# What if your wii controller breaks?



## roywang (Dec 12, 2012)

My wii controller isn't completely broken, but the B button is now super sensitive. The slightest touch sets it off. Is there a way to use your wii with a different controller? The way I see it is if your main wii controller breaks, you cant use your wii at all.
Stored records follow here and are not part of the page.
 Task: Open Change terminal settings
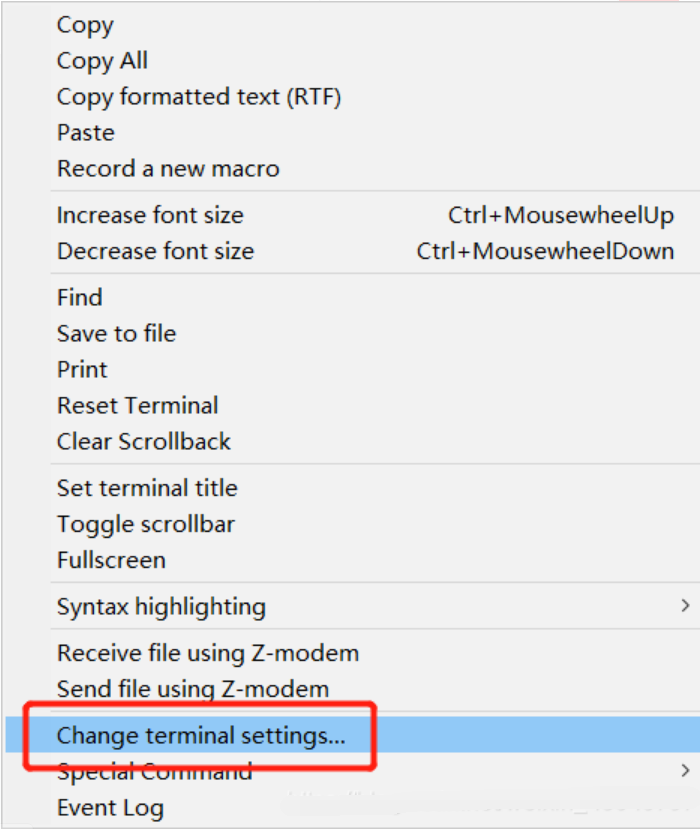pyautogui.click(x=201, y=736)
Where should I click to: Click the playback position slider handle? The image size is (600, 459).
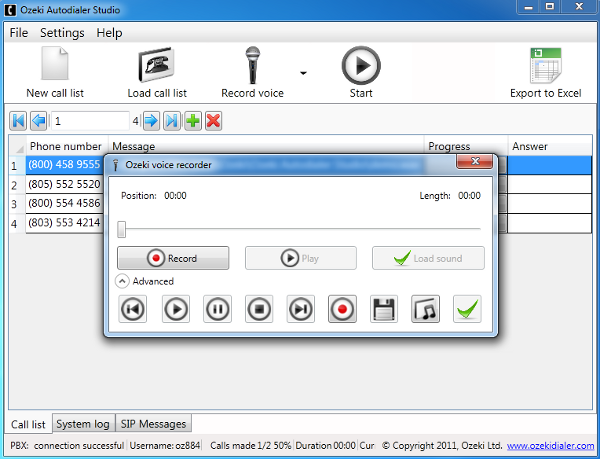pos(121,229)
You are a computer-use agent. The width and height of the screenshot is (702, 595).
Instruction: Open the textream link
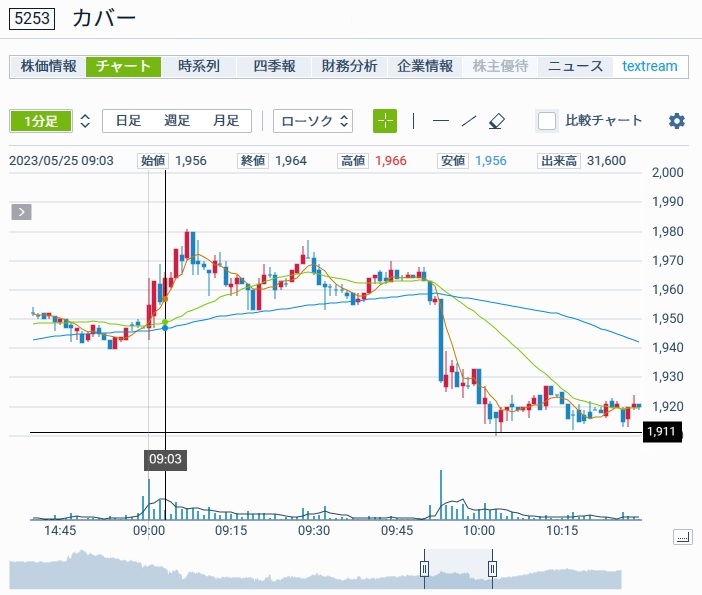click(x=649, y=66)
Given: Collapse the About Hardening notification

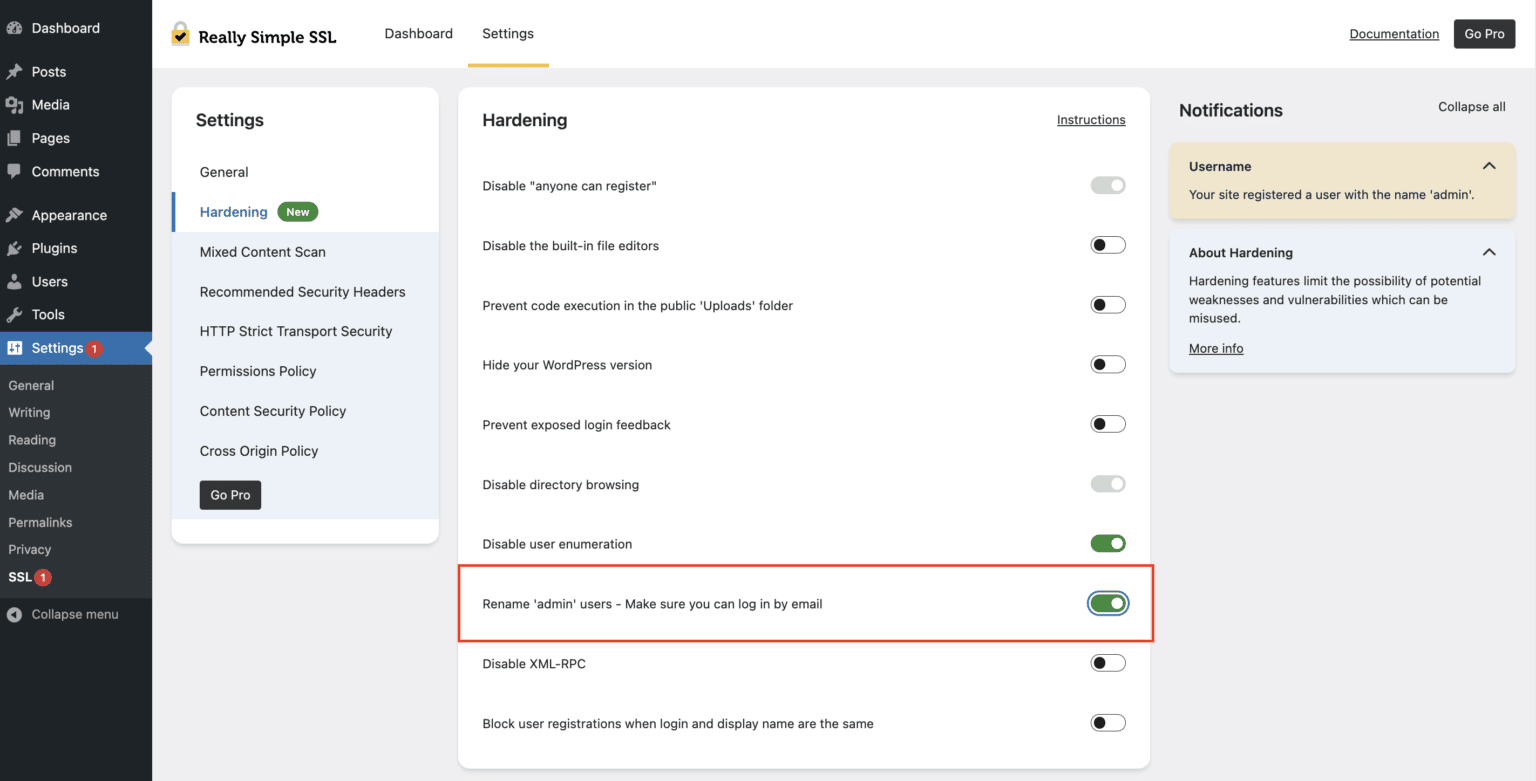Looking at the screenshot, I should point(1489,252).
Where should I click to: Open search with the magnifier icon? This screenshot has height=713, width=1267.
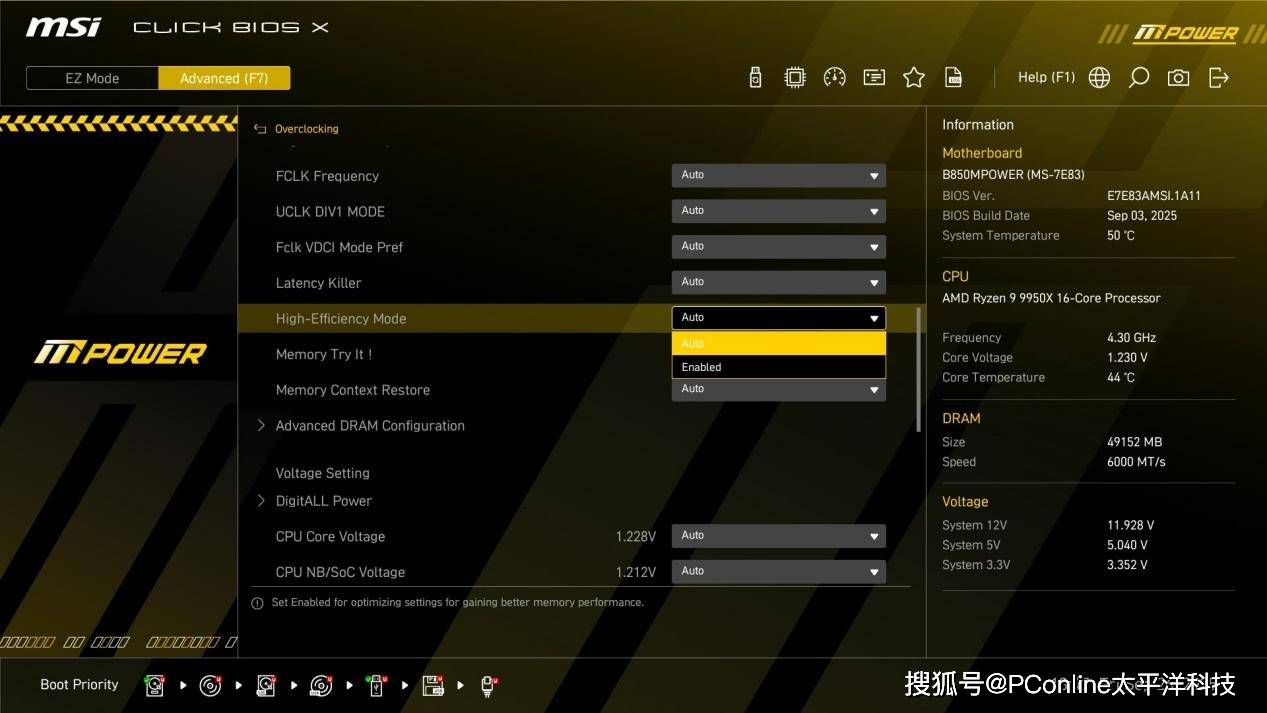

So can I switch it out?























________________


PS3 Wireless Controller Xbox 360 Wired Controller wii remote motionplus


----------



## Unlosing Ranger (Dec 12, 2012)

Stop throwing it first, then buy a new one.


----------



## Hatifnatten (Dec 12, 2012)

Go buy a PS3


----------



## Deleted member 211714 (Dec 12, 2012)

Play my PS3...


----------



## Jake CENA (Dec 12, 2012)

Throw it in the trash and never look back.


----------



## Buskuv (Dec 12, 2012)

Do you mean the WiiU?

Because if it's just the regular Wii, you need at least one Wii Remote to be able to access the menu; they're not terribly expensive and they're certainly not hard to find.  If you have more than one, you can just sync another with the Wii to make it controller 1.


----------



## Aruarian (Dec 12, 2012)

Posting in an adbot thread.


----------



## "Shion" (Dec 12, 2012)

You buy a new one, _dumbass._


----------



## 8-Peacock-8 (Dec 12, 2012)

"Shion" said:


> You buy a new one, _dumbass._



FUCK! I was going to post that. 

You win this round Shion.


----------



## "Shion" (Dec 12, 2012)

Gotta be ready, man.


----------



## Charlotte D. Kurisu (Dec 12, 2012)

if it doesn't involve "ass" or "penis", than its not a Shion post 

/derp


----------



## "Shion" (Dec 12, 2012)

Your control doesn't work?

Answer is obvious, shove it up your pimply ass and have a nice day. 

_Dumbass._


----------